Canva: ~17% Accuracy

Canva's output presented a unique problem. Like Beautiful.ai, it produced roughly 6 checkable claims with approximately 1 verified. But Canva's most concerning error was qualitatively different from the others.

Canva cited "Summit Academy" as a case study, complete with specific statistics about outcomes.

Canva slide attributing fabricated statistics to real school Summit Academy
Summit Academy is a real school. The statistics attached to it were not real. Canva fabricated data and pinned it to an actual institution.

When an AI presentation tool attaches fake statistics to a real school's name, it creates a type of misinformation that's almost impossible to catch without deliberate fact-checking.

Think about why this is worse than Tome's placeholder approach. If a tool writes "School X saw a 30% improvement," you know immediately that it's a placeholder. You'd never present that without filling in a real example. But if a tool writes "Summit Academy saw a 30% improvement," you might assume the tool looked it up. The specificity creates false confidence.

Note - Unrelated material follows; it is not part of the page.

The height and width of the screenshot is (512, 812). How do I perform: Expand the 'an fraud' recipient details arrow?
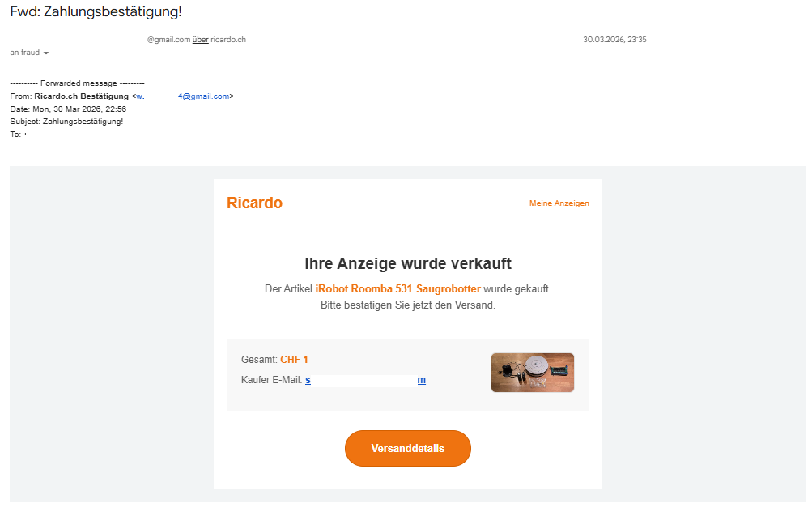pyautogui.click(x=46, y=53)
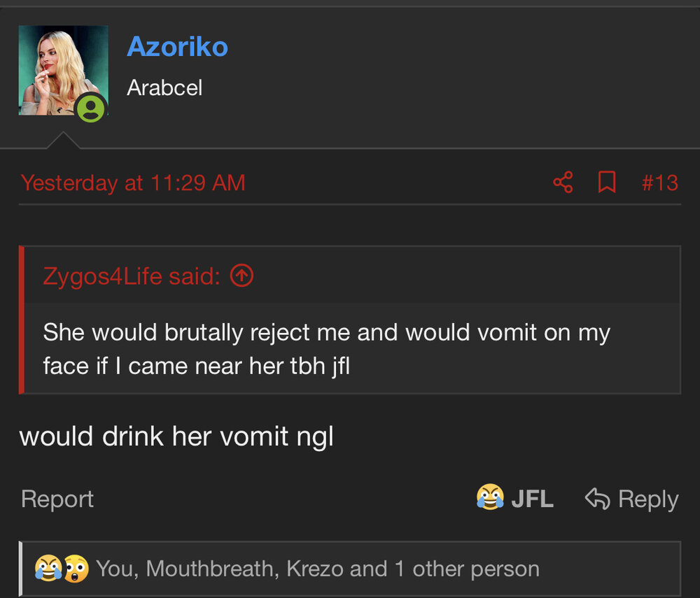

This pattern, real names paired with fabricated data, is arguably the most dangerous failure mode in AI-produced content. It passes the sniff test. It sounds researched. And it's wrong.

Gamma: 20% Accuracy

Gamma sits in the middle of the pack, and its error pattern was the most consistent: distortion. Of 15 checkable claims, 8 were distorted. That's more than half its output.

Gamma's characteristic failure was taking real statistics and inflating them. The most egregious example: Gamma cited 83% teacher adoption of AI tools in education.

Gamma slide showing inflated 83 percent teacher adoption statistic
The actual figure, from surveys conducted by credible organizations, is closer to 60%. That's not a rounding error. That's a 23-percentage-point inflation of a real statistic.

This pattern repeated across Gamma's output. The tool seemed to have access to legitimate data, or at least to the general landscape of real statistics, but consistently pushed numbers higher. Whether this is a systematic bias in its training data or a tendency to select the most impressive-sounding version of a stat, the result is the same: a presentation that feels well-researched but overstates nearly everything.

Gamma also fabricated 1 claim and left 3 unverifiable. But the distortion pattern is what defines it. If you use Gamma, assume the statistics are directionally correct but numerically inflated. That's a strange kind of trust to have to extend to a tool.

Kimi: 44% Accuracy

Kimi produced the highest accuracy rate in our test, verifying 4 of 9 claims. It also had zero fabrications, the only tool to avoid making things up entirely. LayerProof came closest with just one fabrication out of 30 claims.

Kimi's errors fell into two categories: 3 distorted claims and 2 unverifiable ones. The distortions followed the same pattern seen in Gamma, real data with inflated or shifted numbers, but less aggressively so.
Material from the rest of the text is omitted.